Lay out the lines of the listing below as a numbered list, skipping blank lines and omitting the pictures.

□ □ □

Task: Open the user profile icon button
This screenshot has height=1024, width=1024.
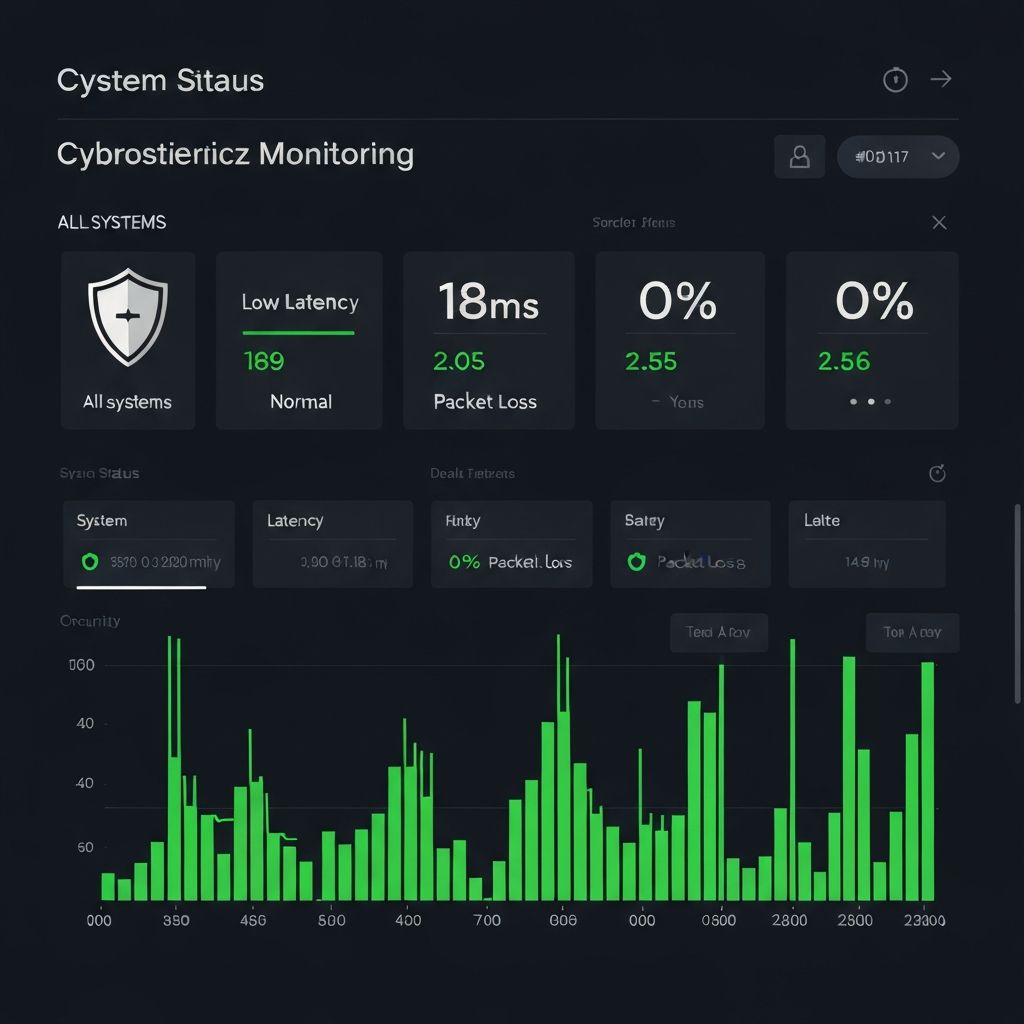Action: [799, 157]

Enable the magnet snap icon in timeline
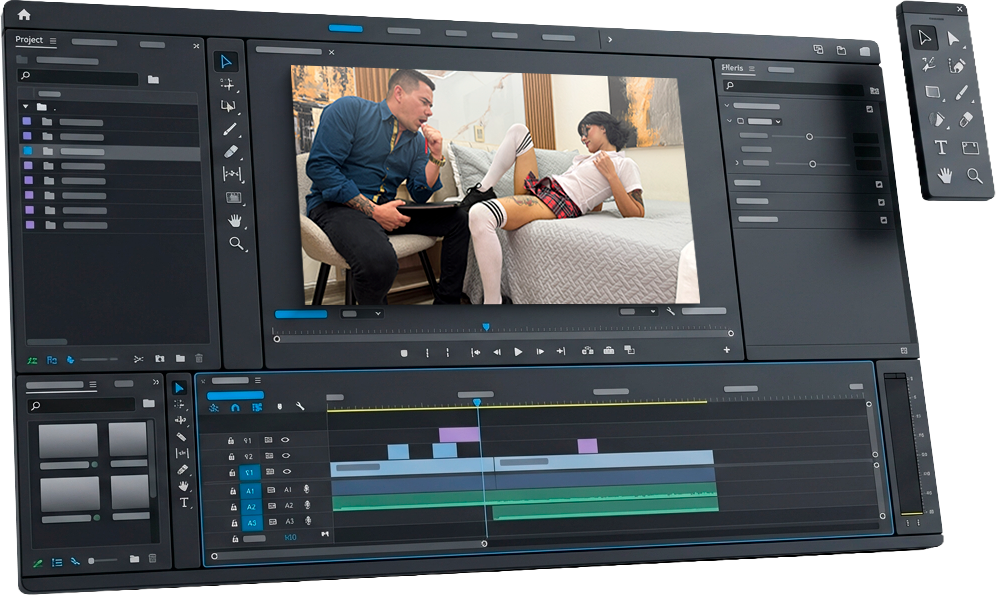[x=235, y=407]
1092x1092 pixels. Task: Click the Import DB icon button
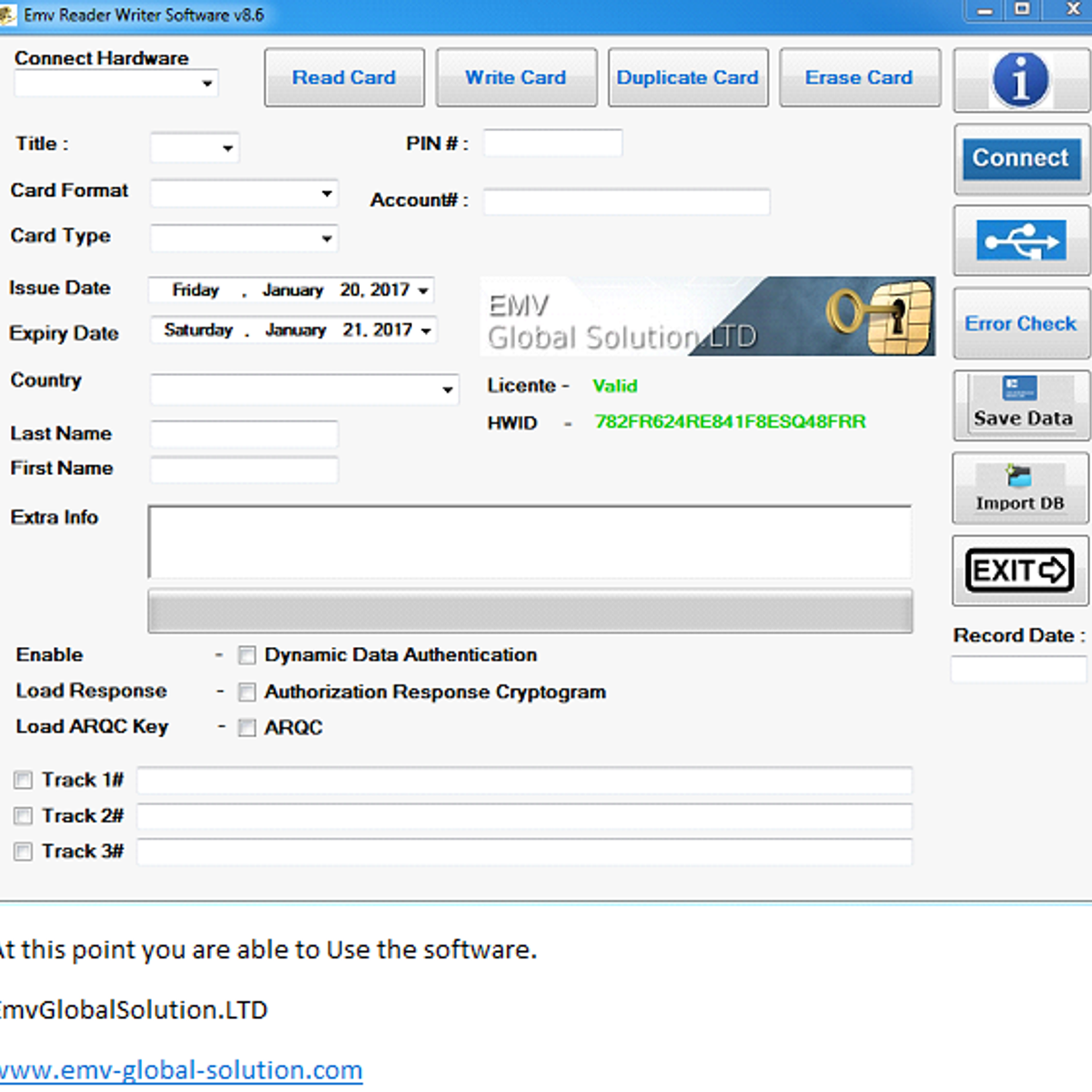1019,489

□ □ □

→ **OUTPUT FOR THIS TASK**
1. Task: Open the user profile icon button
2. This screenshot has height=1024, width=1024.
3. Action: [799, 157]
4. Enable the magnet snap icon in timeline
5. [x=235, y=407]
6. 1092x1092 pixels. Task: Click the Import DB icon button
7. 1019,489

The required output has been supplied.